中文摘要：

【目的】为探讨小菜蛾Plutella xylostella ABC转运蛋白（ATP-binding cassette transporter）与氯虫苯甲酰胺代谢的关系【方法】采用实时荧光定量RT-PCR技术,测定了氯虫苯甲酰胺敏感和抗性小菜蛾及用LC50剂量的氯虫苯甲酰胺处理敏感种群不同时间后ABCC1~ABCC5 mRNA的表达量;并检测了其中过表达的ABCC3~ABCC5在小菜蛾不同发育阶段和4龄幼虫不同组织中的表达量。【结果】所检测的5个ABCC基因在氯虫苯甲酰胺抗性品系中均上调表达,最高为敏感品系的2倍;LC50的氯虫苯甲酰胺处理后ABCC3、ABCC4和ABCC5 mRNA的表达量分别上调2.16倍、2.81倍和1.85倍,ABCC1和ABCC2则分别下调为对照组的65.8%和37.2%。ABCC3的mRNA在幼虫期和雄性成虫中表达量显著高于其它时期;ABCC4的mRNA在各发育阶段表达量差异不大,其中在预蛹期最高;ABCC5的mRNA在3龄幼虫中表达量显著高于其它龄期。在4龄幼虫各组织中,ABCC3、ABCC4和ABCC5在中肠中的表达量均显著高于其它组织。【结论】小菜蛾ABCC3、ABCC4和ABCC5可能在其对氯虫苯甲酰胺的代谢中起作用,该研究结果为进一步探究小菜蛾对氯虫苯甲酰胺的抗性与ABCC1~ABCC5的关系奠定了基础。

英文摘要：

[Objectives] To elucidate the relationship between chlorantraniliprole and the ABC transporter（ATP-binding cassette transporter） in the diamondback moth, Plutella xylostella. [Methods] ABCC1-ABCC5 mRNA expression in different strains of the diamondback moth, and the LC50 of a susceptible strain to chlorantraniliprole, were determined using real-time quantitative RT-PCR, after which the expression of ABCC3, ABCC4 and ABCC5 in different developmental stages and tissues of 4th instar larvae was measured. [Results] All 5 genes were up-regulated in the resistant strain（CHR） where their expression was significantly higher than in the susceptible strain（CHS）. Expression of ABCC3, ABCC4 and ABCC5 were 2.16, 2.81, and 1.85 times higher in the CHS following treatment with the LC50 dose of chlorantraniliprole than in the untreated control, but ABCC1 and ABCC2 were down-regulated and their expression was only 65.8% and 37.2% that of the control, respectively.

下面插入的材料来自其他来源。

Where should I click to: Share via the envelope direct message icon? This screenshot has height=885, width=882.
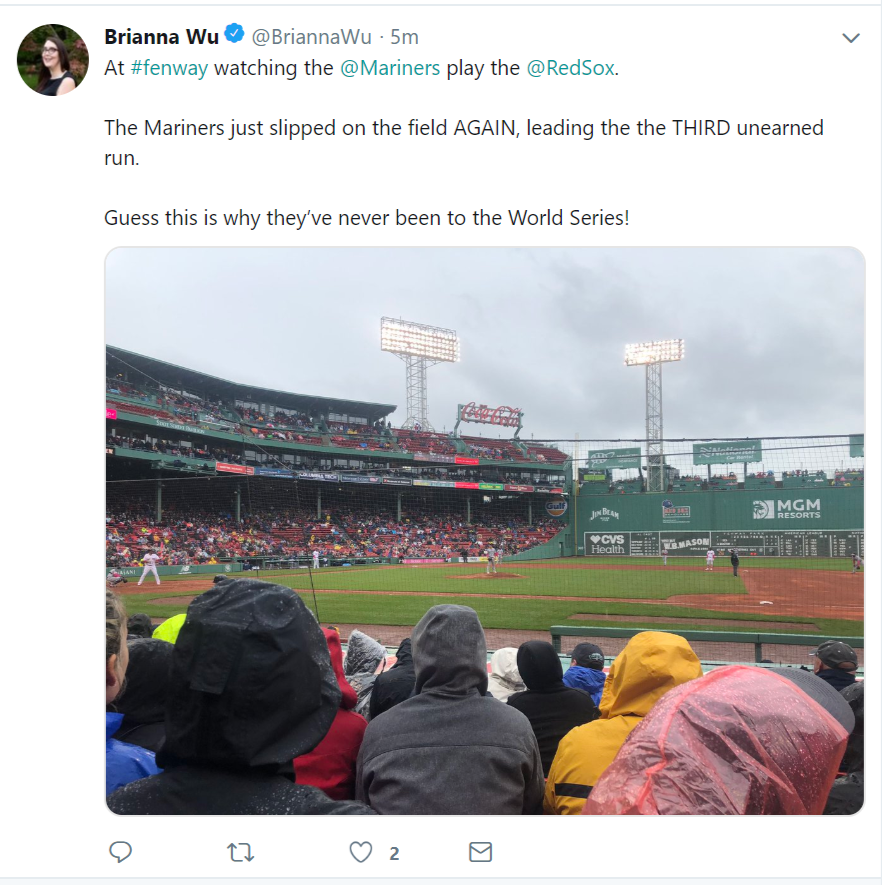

The expression of ABCC3 mRNA in the larval stage and in male adults was significantly higher than in other developmental stages. There was no obvious difference in the expression of ABCC4 mRNA among the developmental stages examined. The expression of ABCC5 mRNA in third instar larvae was significantly higher than in other developmental stages. In 4th instar larvae, the expression of ABCC3, ABCC4 and ABCC5 mRNA in the midgut was significantly higher than in other tissues, and the expression of ABCC4 mRNA was significantly higher than that of ABCC3 and ABCC5 in the same tissue. [Conclusion] The results indicate that ABCC3, ABCC4 and ABCC5 may be involved in the detoxification of chlorantraniliprole in the diamondback moth. Among three genes, ABCC4 gene may be the most important in detoxification. These results provide a basis for further study of the relationship between ABCC1-ABCC5 and the metabolic mechanisms involved in the detoxification of chlorantraniliprole in the diamondback moth.